━━ Information shown

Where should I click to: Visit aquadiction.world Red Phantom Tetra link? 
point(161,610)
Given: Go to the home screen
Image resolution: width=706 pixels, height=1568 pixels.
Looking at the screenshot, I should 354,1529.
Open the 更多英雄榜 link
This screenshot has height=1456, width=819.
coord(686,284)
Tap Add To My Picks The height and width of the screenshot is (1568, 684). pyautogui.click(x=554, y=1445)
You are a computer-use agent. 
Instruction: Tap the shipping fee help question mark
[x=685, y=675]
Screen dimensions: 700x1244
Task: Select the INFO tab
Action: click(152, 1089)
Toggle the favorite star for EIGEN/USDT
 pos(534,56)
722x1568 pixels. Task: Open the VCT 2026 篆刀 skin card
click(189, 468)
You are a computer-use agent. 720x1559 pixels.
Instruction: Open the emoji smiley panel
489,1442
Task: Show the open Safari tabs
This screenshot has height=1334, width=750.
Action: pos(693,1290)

━━━━

Repeat the stretch of the material from the line containing "Toggle the favorite star for EIGEN/USDT" through the end of the material, both ends included.

**The reply:**
Toggle the favorite star for EIGEN/USDT
 pos(534,56)
722x1568 pixels. Task: Open the VCT 2026 篆刀 skin card
click(189, 468)
You are a computer-use agent. 720x1559 pixels.
Instruction: Open the emoji smiley panel
489,1442
Task: Show the open Safari tabs
This screenshot has height=1334, width=750.
Action: pos(693,1290)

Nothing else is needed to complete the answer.